By all accounts, the new Maps software in iOS 6 is well designed, an aesthetic improvement over the previous version, one that introduces welcome new features such as integrated turn by turn navigation and flyover. By most accounts, with the notable exception of reviewers granted early access, the new Maps application is also a disaster. From disappeared towns to phantom airports, the Maps application has been taking heavy criticism from users. The issues with the application are severe enough, in fact, that multiple parody accounts have already been already begun popping up on Tumblr and Twitter.

A secret, this is not. Nor is the problem difficult to identify; the problem is not the software, it’s the data.

As documented by the Atlantic, Google’s corpus of map data is the product of years of effort, with its maps curated from a mix of third party sources and data collected by either Google itself or – unbeknownst to most – every user of its Maps applications.

Depending on who you believe, this body of data puts Apple somewhere between “quite some time” and “400 years” behind Google in maps. It seems probable that Apple would agree, given that their transition away from Google Maps likely began well before the acquisition of Placebase in July of 2009, let alone the the Poly9 (7/2010) and C3 (8/2011) transactions. Three or more years after one of the best resourced companies in the world made the decision to build out mapping capabilities in advance of this move, Apple’s software is technically impressive but betrayed by a lack of quality data.

Data, unlike software, cannot be generated quickly. Which makes it, in business terms, an excellent barrier to entry. As Apple is discovering.

Fortunately for Apple, they appear well prepared to weather this storm with minimal damage. As has become typical with iPhone releases, Apple’s primary concern isn’t Maps but manufacturing enough devices to meet the demand.

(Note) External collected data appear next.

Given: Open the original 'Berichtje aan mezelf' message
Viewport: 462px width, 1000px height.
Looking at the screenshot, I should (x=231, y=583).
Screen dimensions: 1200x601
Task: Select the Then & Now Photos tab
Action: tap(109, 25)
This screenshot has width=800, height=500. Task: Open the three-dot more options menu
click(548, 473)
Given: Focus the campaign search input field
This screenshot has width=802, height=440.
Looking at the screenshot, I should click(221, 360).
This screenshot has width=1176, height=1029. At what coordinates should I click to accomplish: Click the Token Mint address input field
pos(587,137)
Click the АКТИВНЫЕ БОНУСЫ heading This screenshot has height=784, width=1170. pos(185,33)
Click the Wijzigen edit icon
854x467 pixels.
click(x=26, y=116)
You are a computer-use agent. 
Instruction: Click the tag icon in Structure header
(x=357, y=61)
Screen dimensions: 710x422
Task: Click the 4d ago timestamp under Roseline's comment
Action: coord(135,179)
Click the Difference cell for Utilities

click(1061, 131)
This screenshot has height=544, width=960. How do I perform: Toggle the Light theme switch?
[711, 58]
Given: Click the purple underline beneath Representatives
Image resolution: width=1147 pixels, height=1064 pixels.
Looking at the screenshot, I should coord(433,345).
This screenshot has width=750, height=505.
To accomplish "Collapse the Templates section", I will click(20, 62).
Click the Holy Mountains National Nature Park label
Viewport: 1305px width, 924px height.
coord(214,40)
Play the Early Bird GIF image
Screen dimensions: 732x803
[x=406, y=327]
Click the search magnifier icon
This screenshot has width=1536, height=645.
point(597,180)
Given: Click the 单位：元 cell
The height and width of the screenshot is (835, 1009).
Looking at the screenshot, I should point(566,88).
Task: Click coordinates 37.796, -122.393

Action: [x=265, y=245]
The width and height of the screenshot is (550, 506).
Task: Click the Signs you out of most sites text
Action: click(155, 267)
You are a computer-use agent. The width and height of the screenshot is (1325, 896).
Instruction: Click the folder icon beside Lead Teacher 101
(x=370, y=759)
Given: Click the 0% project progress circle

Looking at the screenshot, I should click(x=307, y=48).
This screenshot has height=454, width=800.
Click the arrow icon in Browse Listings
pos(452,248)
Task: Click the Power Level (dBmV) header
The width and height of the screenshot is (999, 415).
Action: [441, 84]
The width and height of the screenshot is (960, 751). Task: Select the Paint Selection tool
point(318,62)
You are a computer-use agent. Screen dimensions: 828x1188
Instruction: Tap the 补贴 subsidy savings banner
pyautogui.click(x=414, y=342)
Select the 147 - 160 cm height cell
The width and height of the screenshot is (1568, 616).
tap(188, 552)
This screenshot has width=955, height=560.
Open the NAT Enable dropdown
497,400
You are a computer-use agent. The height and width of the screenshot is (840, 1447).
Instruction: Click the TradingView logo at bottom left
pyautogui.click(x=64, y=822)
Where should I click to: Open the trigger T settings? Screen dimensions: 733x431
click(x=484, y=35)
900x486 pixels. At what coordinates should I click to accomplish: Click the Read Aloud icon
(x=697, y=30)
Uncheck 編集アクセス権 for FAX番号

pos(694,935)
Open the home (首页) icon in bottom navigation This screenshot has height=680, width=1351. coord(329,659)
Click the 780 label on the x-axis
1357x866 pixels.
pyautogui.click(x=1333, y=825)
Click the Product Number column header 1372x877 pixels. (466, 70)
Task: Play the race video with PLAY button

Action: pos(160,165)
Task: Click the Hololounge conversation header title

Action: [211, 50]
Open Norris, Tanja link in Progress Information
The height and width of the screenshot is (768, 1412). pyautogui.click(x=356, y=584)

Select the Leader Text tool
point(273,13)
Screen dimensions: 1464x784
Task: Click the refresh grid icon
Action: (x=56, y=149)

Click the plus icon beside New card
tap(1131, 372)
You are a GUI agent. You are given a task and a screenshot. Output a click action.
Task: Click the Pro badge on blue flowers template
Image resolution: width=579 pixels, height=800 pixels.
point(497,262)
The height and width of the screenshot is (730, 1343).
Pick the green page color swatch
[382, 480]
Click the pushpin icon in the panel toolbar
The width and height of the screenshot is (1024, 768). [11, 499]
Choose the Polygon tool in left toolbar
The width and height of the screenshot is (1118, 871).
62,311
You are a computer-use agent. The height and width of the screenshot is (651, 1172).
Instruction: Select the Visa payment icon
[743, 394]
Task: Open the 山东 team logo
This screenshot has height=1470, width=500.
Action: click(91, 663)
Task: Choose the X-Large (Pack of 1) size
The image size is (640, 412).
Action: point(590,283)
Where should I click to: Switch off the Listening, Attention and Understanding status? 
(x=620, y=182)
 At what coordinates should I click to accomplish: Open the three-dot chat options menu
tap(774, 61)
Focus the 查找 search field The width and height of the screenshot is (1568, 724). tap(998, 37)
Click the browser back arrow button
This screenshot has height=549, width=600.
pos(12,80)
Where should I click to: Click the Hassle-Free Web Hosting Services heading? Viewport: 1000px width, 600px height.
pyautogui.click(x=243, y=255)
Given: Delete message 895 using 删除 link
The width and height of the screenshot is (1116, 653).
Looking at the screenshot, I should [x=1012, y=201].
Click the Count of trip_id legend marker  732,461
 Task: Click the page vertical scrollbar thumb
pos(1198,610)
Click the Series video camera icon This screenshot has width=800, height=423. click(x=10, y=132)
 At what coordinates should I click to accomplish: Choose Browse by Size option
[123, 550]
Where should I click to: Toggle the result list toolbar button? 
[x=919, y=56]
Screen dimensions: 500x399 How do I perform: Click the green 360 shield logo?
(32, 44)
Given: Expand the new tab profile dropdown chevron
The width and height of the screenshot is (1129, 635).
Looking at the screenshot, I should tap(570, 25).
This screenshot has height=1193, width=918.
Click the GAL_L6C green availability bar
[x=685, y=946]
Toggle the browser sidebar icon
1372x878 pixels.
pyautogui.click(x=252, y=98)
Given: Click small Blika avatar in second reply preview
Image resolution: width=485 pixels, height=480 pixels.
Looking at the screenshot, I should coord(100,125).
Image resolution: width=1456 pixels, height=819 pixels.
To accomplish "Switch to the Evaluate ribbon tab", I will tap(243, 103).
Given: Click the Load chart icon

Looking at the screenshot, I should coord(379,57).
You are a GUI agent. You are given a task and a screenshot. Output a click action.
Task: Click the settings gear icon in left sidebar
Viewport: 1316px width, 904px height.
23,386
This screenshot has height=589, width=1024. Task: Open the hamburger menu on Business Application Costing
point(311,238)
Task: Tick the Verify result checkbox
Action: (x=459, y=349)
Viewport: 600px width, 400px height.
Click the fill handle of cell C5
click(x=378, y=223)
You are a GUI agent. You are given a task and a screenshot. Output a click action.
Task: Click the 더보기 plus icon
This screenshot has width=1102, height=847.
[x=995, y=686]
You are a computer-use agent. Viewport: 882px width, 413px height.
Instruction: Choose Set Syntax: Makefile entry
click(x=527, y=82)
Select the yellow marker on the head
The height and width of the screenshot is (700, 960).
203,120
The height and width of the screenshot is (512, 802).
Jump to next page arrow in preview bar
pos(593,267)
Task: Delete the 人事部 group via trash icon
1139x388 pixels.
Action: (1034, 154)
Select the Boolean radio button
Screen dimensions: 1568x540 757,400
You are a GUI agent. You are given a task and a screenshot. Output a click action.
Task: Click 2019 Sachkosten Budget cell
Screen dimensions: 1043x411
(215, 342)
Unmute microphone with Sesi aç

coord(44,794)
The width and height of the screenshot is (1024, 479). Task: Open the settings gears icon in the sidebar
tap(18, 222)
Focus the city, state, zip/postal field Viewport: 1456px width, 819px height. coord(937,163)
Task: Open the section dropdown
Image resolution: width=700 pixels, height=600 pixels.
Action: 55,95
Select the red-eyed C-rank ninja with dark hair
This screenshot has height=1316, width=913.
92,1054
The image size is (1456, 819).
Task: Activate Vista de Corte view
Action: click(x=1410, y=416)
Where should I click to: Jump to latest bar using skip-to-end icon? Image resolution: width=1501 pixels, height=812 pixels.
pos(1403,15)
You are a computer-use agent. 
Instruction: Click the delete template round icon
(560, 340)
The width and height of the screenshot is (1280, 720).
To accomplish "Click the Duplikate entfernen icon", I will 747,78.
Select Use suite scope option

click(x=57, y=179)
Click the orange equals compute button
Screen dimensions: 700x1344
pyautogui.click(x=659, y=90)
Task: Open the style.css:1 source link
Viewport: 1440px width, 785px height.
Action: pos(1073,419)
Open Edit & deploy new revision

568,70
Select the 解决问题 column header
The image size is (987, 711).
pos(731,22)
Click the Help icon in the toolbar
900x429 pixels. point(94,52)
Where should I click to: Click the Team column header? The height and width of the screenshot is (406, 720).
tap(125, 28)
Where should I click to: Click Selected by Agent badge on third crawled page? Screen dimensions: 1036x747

And while Maps will remain a problem for the foreseeable future, the combination of brand loyalty and ecosystem lock-in will keep platform defections to acceptable limits.

Most businesses, of course, are not Apple. And yet most software businesses today are competing on the same basis; competing as if the sales of software alone is a sufficiently compelling and projectable revenue model. Even without considering the value of the data, this is a problematic assumption. Open source, software-as-a-service and cloud are lowering costs for customers, and in so doing, lowering the revenue pool available to vendors. Prior to 2009, Apple was able to charge customers $129 for an upgrade to their operating system. Today the cost is $19.99. The operating system, it seems reasonable to assume, has not gotten six times easier to build. It’s simply worth less, as most software is these days.

What Apple’s current difficulty with Maps should highlight for every software business is both the importance of data and the difficulty of competing with it. Because even in cases where a competitor’s software is functionally superior – as in the case of Apple Maps – the company with the better data is likely to offer a superior overall experience. It’s not quite as simple as “he who has the most data wins,” because capturing data does not immediately confer the ability to use it, but it is increasingly clear that data based revenue models are not just here to stay, but the most likely avenue for revenue growth for technology companies moving forward.

The days of software being viewed as a standalone entity, separate and distinct from related data and telemetry, are numbered. Vendors that strategically leverage data to improve their software experience will enjoy not just a significant competitive advantage, but insulation from competition, open source or no. Data becomes the moat around your business. Those in the software industry, then, would do well to at least begin collecting data, even if the ability to leverage it isn’t yet developed. Because the alternative is being in Apple’s position a few years hence, and not in a good way: finding yourself ahead in software, but years behind in data. If Apple’s having trouble catching up, where will you be?

Categories: Data.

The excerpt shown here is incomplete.